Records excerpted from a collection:

======

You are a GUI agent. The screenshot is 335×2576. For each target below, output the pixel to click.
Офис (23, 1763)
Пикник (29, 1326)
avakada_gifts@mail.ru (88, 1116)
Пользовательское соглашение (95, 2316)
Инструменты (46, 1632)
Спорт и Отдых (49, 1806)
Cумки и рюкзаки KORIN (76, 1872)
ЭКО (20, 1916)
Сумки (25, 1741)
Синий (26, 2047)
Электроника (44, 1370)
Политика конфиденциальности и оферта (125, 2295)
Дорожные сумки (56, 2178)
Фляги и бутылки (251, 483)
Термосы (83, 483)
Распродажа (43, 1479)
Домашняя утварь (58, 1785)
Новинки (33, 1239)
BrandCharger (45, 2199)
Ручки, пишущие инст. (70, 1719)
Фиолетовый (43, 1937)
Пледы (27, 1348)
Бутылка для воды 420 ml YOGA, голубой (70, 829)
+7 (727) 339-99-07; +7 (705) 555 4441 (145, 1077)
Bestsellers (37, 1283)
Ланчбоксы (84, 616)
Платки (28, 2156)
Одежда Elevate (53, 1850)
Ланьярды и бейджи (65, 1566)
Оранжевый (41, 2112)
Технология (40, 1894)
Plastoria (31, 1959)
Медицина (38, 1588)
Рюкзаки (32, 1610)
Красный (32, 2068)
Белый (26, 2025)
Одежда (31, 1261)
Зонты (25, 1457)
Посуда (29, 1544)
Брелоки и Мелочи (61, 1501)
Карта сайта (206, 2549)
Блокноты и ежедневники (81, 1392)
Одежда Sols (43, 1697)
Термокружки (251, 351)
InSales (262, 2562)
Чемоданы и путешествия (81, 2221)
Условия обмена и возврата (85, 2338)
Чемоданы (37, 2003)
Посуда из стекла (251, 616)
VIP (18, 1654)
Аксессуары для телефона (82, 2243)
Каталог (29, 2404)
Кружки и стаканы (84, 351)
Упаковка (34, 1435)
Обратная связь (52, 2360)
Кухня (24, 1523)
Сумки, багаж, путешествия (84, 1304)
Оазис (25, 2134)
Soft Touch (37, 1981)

======

From beginning to end, the data must be duplicated exactly.

You are a GUI agent. The screenshot is 335×2576. For each target below, output the pixel to click.
Офис (23, 1763)
Пикник (29, 1326)
avakada_gifts@mail.ru (88, 1116)
Пользовательское соглашение (95, 2316)
Инструменты (46, 1632)
Спорт и Отдых (49, 1806)
Cумки и рюкзаки KORIN (76, 1872)
ЭКО (20, 1916)
Сумки (25, 1741)
Синий (26, 2047)
Электроника (44, 1370)
Политика конфиденциальности и оферта (125, 2295)
Дорожные сумки (56, 2178)
Фляги и бутылки (251, 483)
Термосы (83, 483)
Распродажа (43, 1479)
Домашняя утварь (58, 1785)
Новинки (33, 1239)
BrandCharger (45, 2199)
Ручки, пишущие инст. (70, 1719)
Фиолетовый (43, 1937)
Пледы (27, 1348)
Бутылка для воды 420 ml YOGA, голубой (70, 829)
+7 (727) 339-99-07; +7 (705) 555 4441 (145, 1077)
Bestsellers (37, 1283)
Ланчбоксы (84, 616)
Платки (28, 2156)
Одежда Elevate (53, 1850)
Ланьярды и бейджи (65, 1566)
Оранжевый (41, 2112)
Технология (40, 1894)
Plastoria (31, 1959)
Медицина (38, 1588)
Рюкзаки (32, 1610)
Красный (32, 2068)
Белый (26, 2025)
Одежда (31, 1261)
Зонты (25, 1457)
Посуда (29, 1544)
Брелоки и Мелочи (61, 1501)
Карта сайта (206, 2549)
Блокноты и ежедневники (81, 1392)
Одежда Sols (43, 1697)
Термокружки (251, 351)
InSales (262, 2562)
Чемоданы и путешествия (81, 2221)
Условия обмена и возврата (85, 2338)
Чемоданы (37, 2003)
Посуда из стекла (251, 616)
VIP (18, 1654)
Аксессуары для телефона (82, 2243)
Каталог (29, 2404)
Кружки и стаканы (84, 351)
Упаковка (34, 1435)
Обратная связь (52, 2360)
Кухня (24, 1523)
Сумки, багаж, путешествия (84, 1304)
Оазис (25, 2134)
Soft Touch (37, 1981)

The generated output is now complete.